What means e-competence?

e-competence: Capabilities and skills to manage tacit and explicit knowledge, as well as to use digital technologies in a knowledge-based economy. There are several ways in which this general concept is put into practice or defined in deeper detail: the European e-competence framework, OECD, the ECDL by the Council of European Professional Informatics Societies.

Five stages of e-competence:

  • e-Awareness: understanding the framework
  • Technological Literacy: confident and critical operation of ICT
  • Informational Literacy: read with meaning
  • Digital Literacy: integration of instrumental and strategical skills.
  • Media Literacy: understanding how traditional mass media and digital media are merging

How should the coming labour force be trained?

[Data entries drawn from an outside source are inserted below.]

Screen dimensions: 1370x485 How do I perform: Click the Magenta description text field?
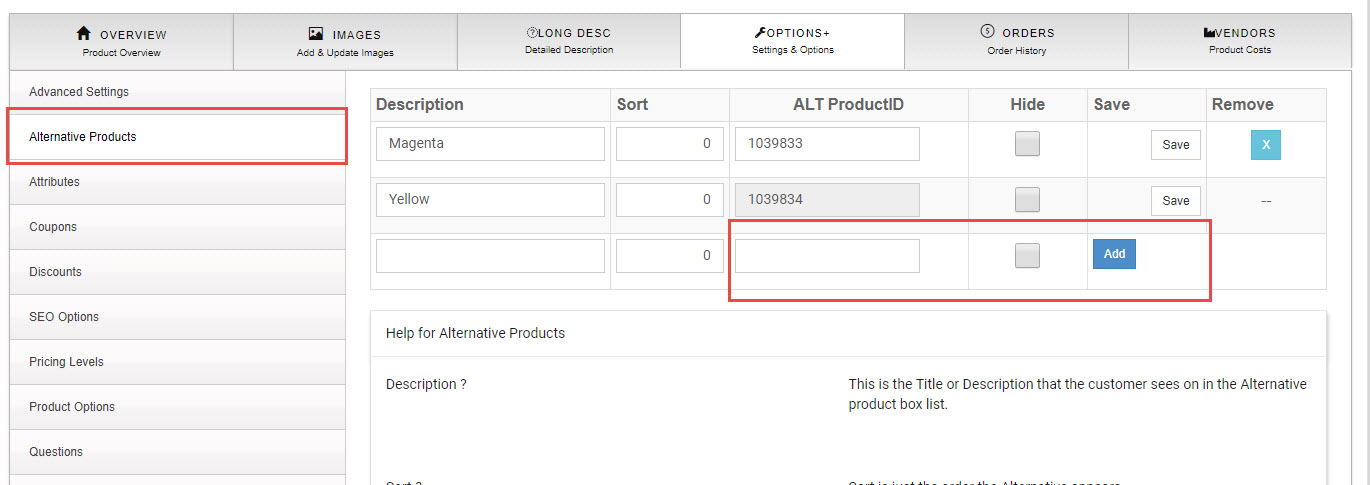(490, 144)
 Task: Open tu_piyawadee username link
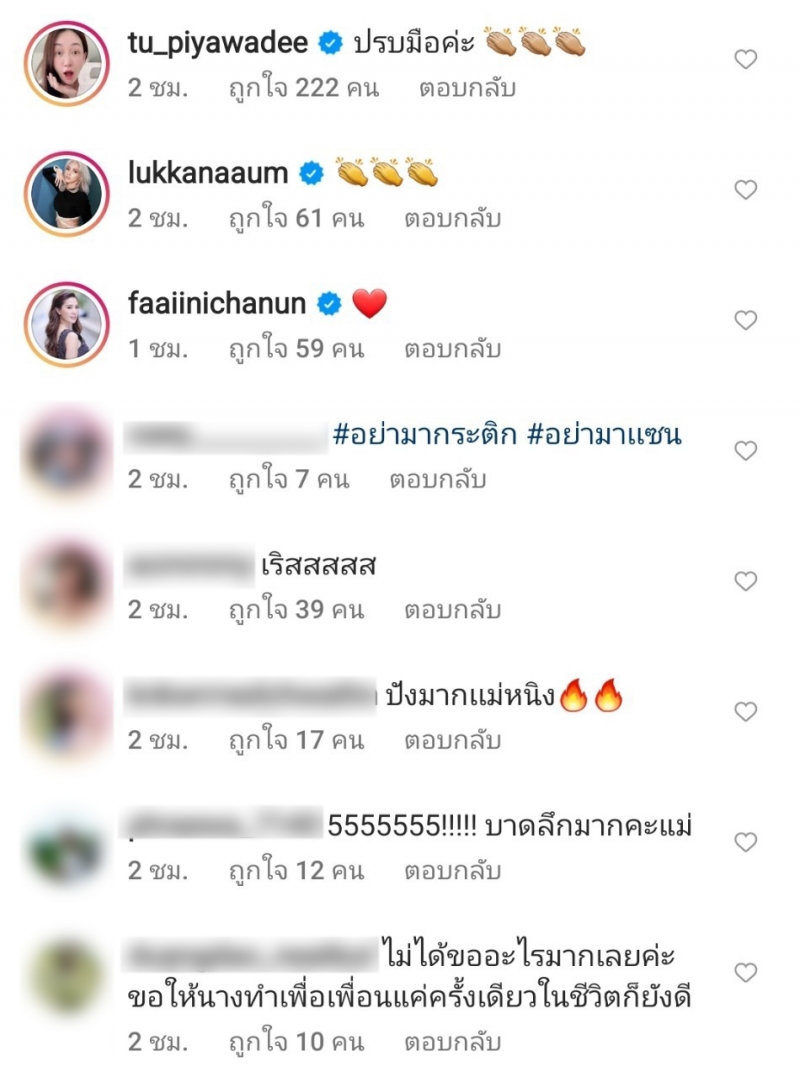point(218,43)
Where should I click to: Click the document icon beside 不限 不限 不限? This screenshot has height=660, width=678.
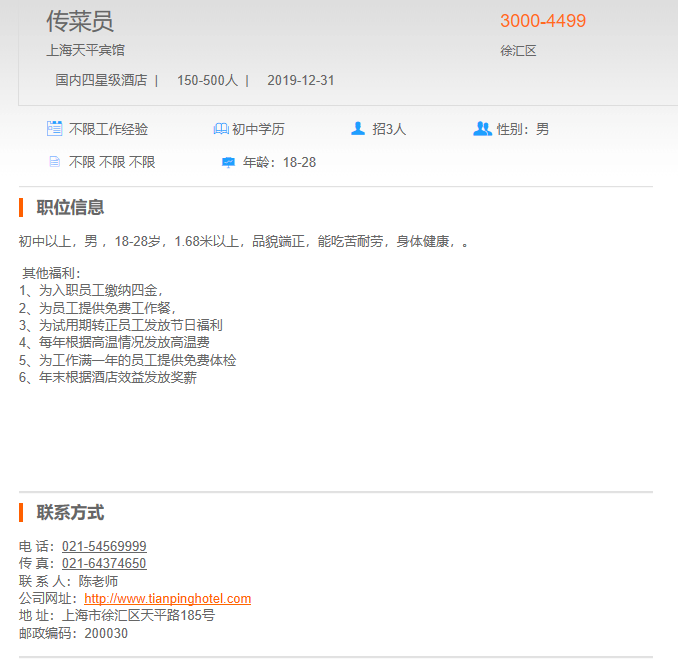tap(55, 162)
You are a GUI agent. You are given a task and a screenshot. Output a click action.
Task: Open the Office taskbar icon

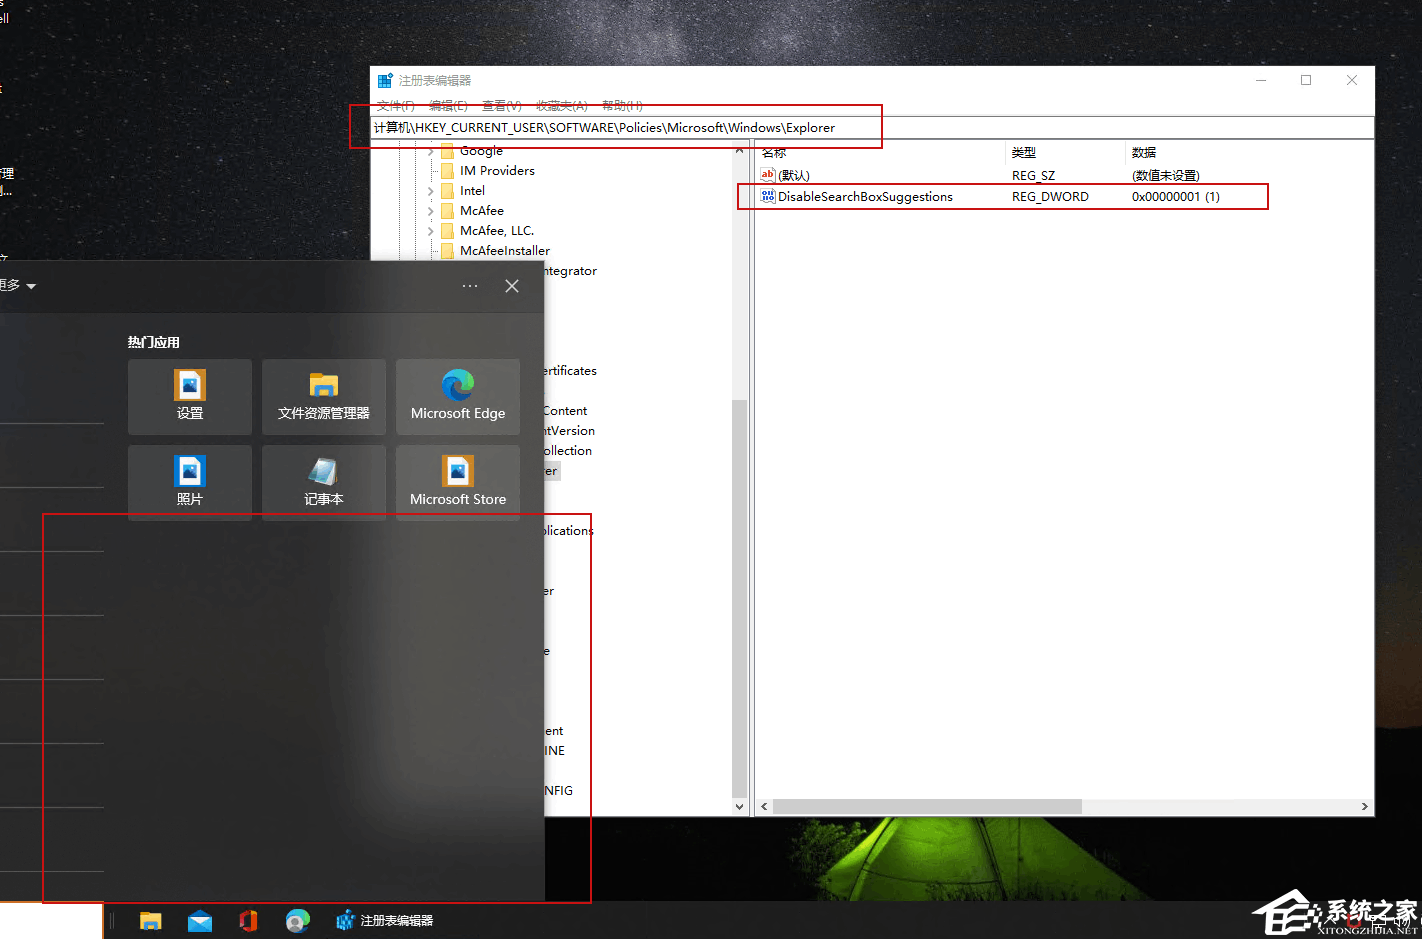tap(248, 921)
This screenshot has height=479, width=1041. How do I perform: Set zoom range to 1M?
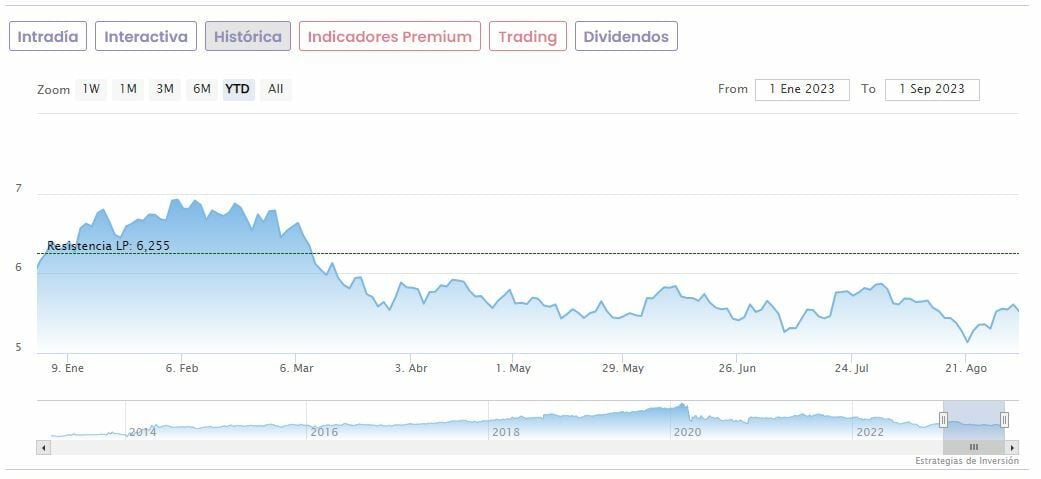point(128,89)
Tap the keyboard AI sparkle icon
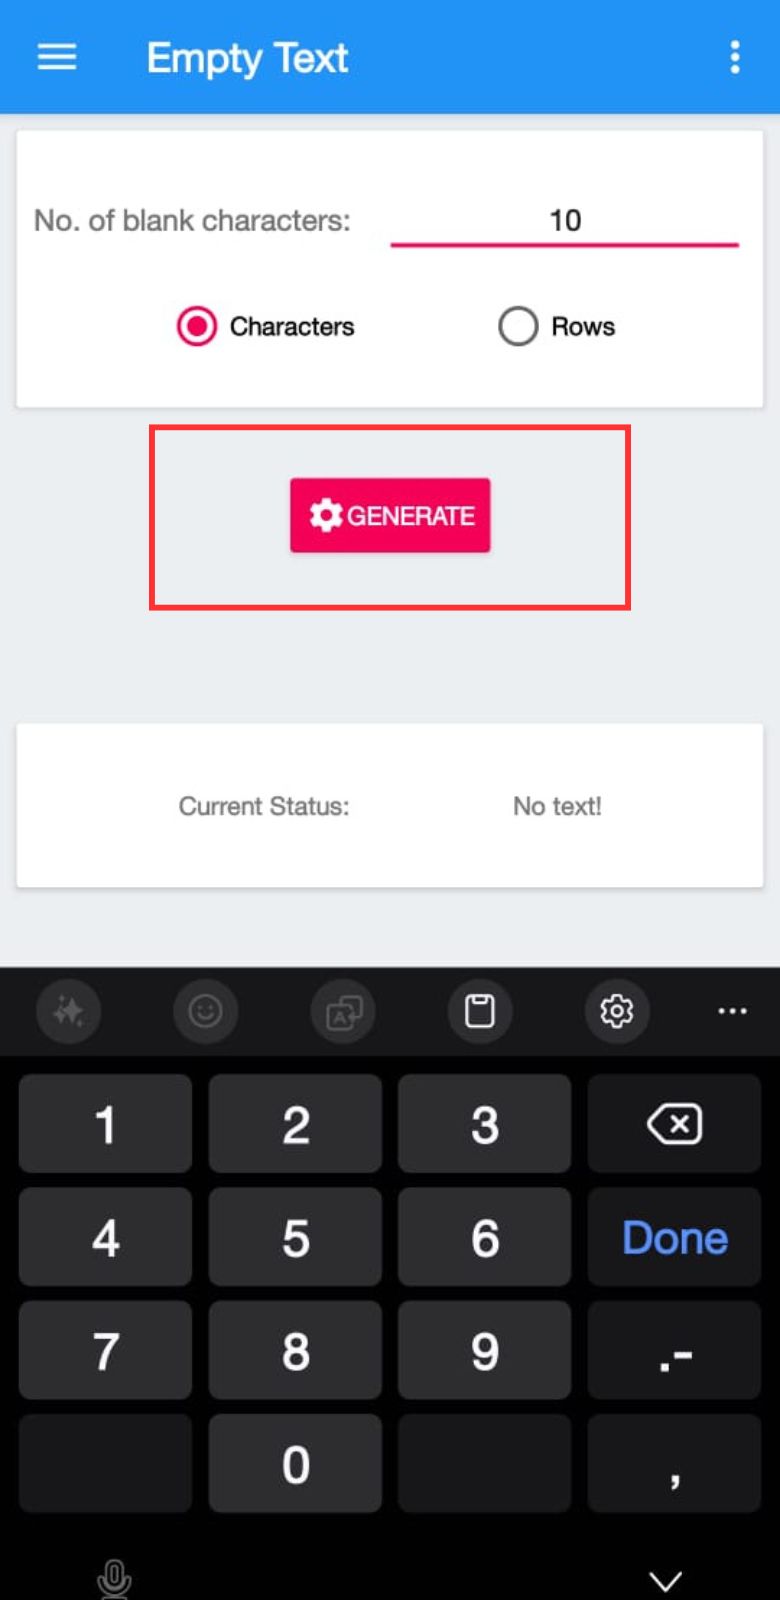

  • Long Term Agenda and dialogue between education and business sectors
  • e-Inclusion: forget the “ideal knowledge worker” but focus in potential excluded. Try to reach e-awareness, beyond just basic digital literacy.
  • Standardization: set standards for ICT competencies: definitions, assessment, certifications… Standardization for the mobility of the workforce.
  • e-Awareness
  • Pedagogical Shift: avoid reductionist approaches
  • e-Skills Teachers: impact of ICT on students are highly dependent on the teaching approaches, their skills and incentives
  • R&D

Q & A

Q: where do we focus in ICT training for teachers? A: Probably most innovation comes from digital literacy, from the capability to analyse, criticise and assess, which somehow requires exploration.

Q: how do we teach how to innovate? A: a pedagogical shift is required prior to engage in innovation.

Q: where do we put the threshold in what is “sufficient” e-kills? A: it depends. This is why we have to draw standards depending of economic sectors, purposes, etc.

Ismael Peña-López: there’s evidence of ICTs being not a driver of inclusion, but a driver of exclusion: the question is not whether I’ll be more employable if I got specific e-skills, but whether I’ll remain employable at all if I do not have them. On the other hand, is not about e-skills, but e-competences. Skills might vary as technology does, but competences do not (e.g. a competence is going from A to B as fast as possible; skills, which change along time, would then be riding a horse, riding a bike or driving a car).

Q: if ICT in education is useless, because teachers are not prepared or committed, why don’t focus in informal learning? is it worth it? are policies correctly addressed?

Edgar Gómez: there’s a problem of fundamental skills like reading, talking and speaking, that undermine higher level skills.

Ismael Peña-López: why focus in informal learning? why not fix what’s broken (formal education) instead of fostering a patch (informal education)? (note: I’m actually for informal learning). A: Fixing formal learning is really costly — and not only economically — and its success, when there’s some, is long term. It might be cleverer to make technology pervasive and invisible in every day life, and make using it (and learning its use) more transparent and also pervasive. It’s not about teaching, but about embedding. It’s about making irrelevant the computer by using it very much.